A limited partnership must have at least one general partner and one limited partner at all times (who cannot be the same person).  The general partner is an agent for the limited partnership and is the active manager, responsible for the day-to-day management of the limited partnership.  This distinction is important in the context of investment funds which have active managers and more passive investors. 

Limited partners are passive investors who contribute capital to the limited partnership and are only liable to the extent of their capital contributions.  This is on the proviso they do not take part in the management of the limited partnership (known as the "control rule").  However, limited partners are able to participate in a variety of "safe harbour" activities not considered to be active managing of the limited partnership.  These "safe harbours" cover typical activities undertaken by investor advisory committees so participation in these will not see loss of limited liability protection.

Every limited partnership must have a limited partnership agreement.  Partners are largely provided with a certain amount of flexibility in relation to the content of the agreement, including being able to contract out of fiduciary obligations.  These remain a default position.  This is important since the compulsory inclusion of such principles tends to be inappropriate in the context in which many limited partnerships are established. 

Like a company, limited partnerships enjoy separate legal personality from their owners.  Advantages of this include:

a. efficiency in contracting (which is effected by the general partner as agent for the limited partnership);
b. limited liability protection, whereby limited partners are protected from any losses and claims that arise out of the limited partnership's activities; and
c. continuity and succession, such that there is no  technical dissolution when members retire and no need to put in place succession arrangements such as indemnities and novations upon changes to the partnership make-up. 

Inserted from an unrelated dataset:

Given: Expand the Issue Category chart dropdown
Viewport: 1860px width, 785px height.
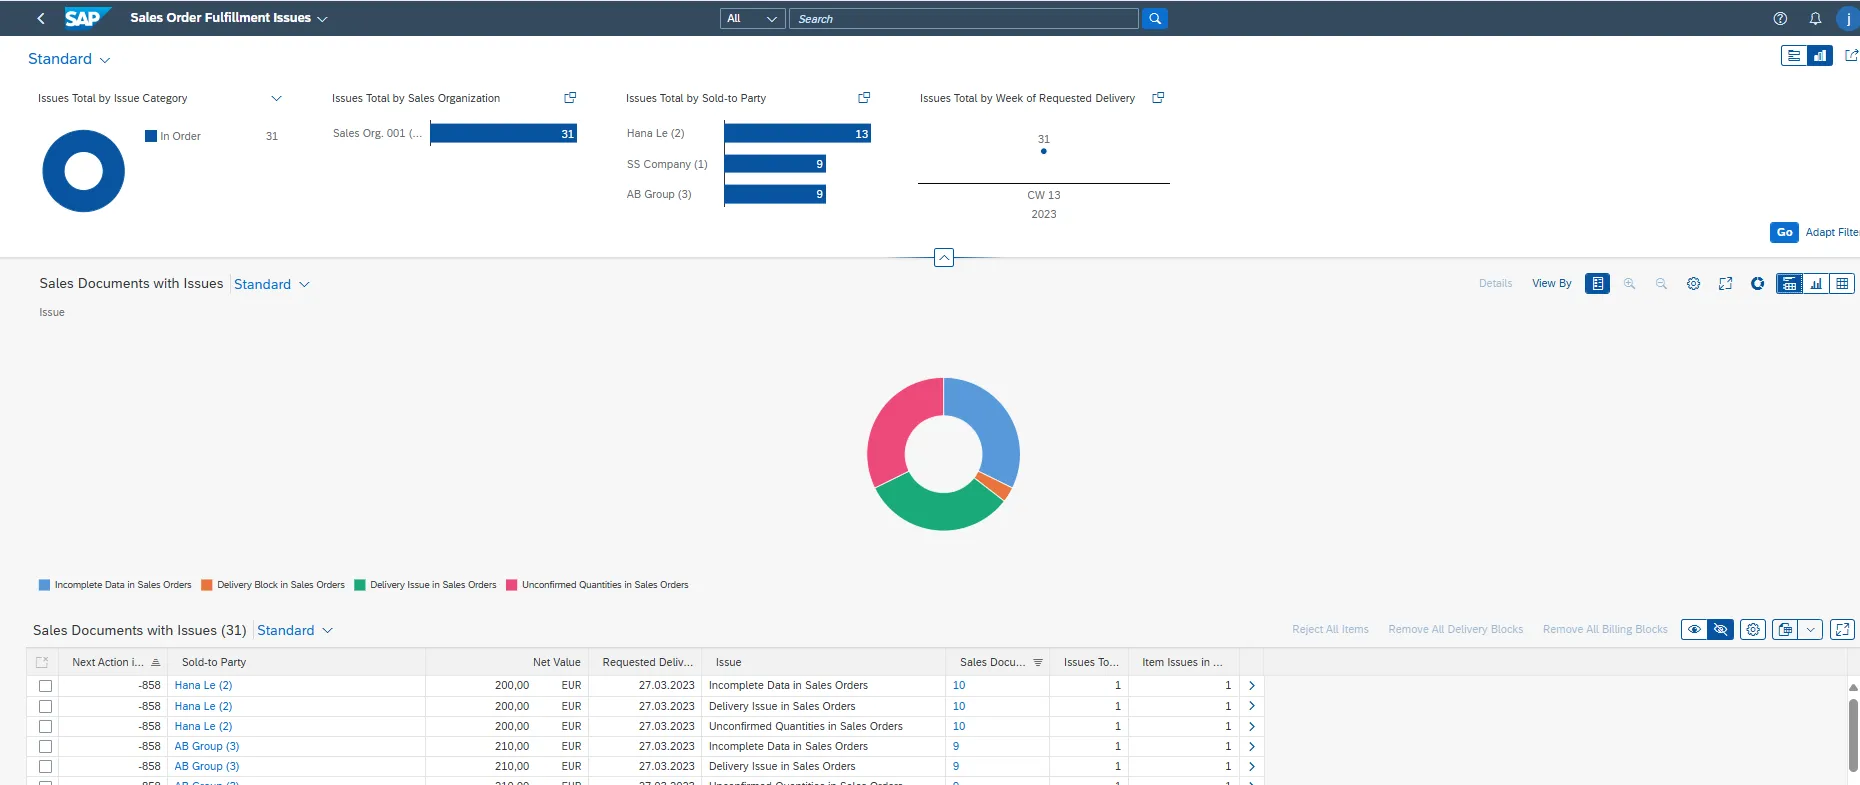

Like a company, a limited partnership is created on registration with the Registrar of Companies in the prescribed form.  The application must be accompanied by the written consent of each proposed general partner, limited details of the limited partners (which will not be available to the public) and certification that the proposed partners have entered into a partnership agreement which complies with the Act.  Importantly, details of limited partners capital contributions are not required to be disclosed. 

Whilst the Act requires that accounts must be prepared and held at the registered office, there is no requirement for these to be filed.

Limited partnerships return profits via distribution.  Distributions are typically by reference to the relevant partners' pro rata capital contributions.  Both general partners and limited partners are entitled to make capital contributions.  Like a company, such distributions are subject to the solvency test. 

The profits of the business of a limited partnership are taxed as if the business was carried on by partners in partnership (known as "flow through" tax status).  This is in contrast to the position of a company, which is regarded as a separate taxable entity.  Any loss or profit from the limited partnership flows through (on a pre tax basis), and is attributed directly to the partners to the extent of the partner's economic interest in the limited partnership. 

A limited partnership terminates when it is formally removed from the register.  However, there is scope under the Act to build into the limited partnership agreement other termination events.  This is useful in the context of structuring a venture capital fund for a set duration (for example, 10 years with a right to extend for two years).  The authority of a general partner still continues after the terminating event to the extent that it is required to wind up the limited partnership.


This newsletter is produced by Simpson Grierson. It is intended to provide general information in summary form. The contents do not constitute legal advice and should not be relied on as such. Specialist legal advice should be sought in particular matters.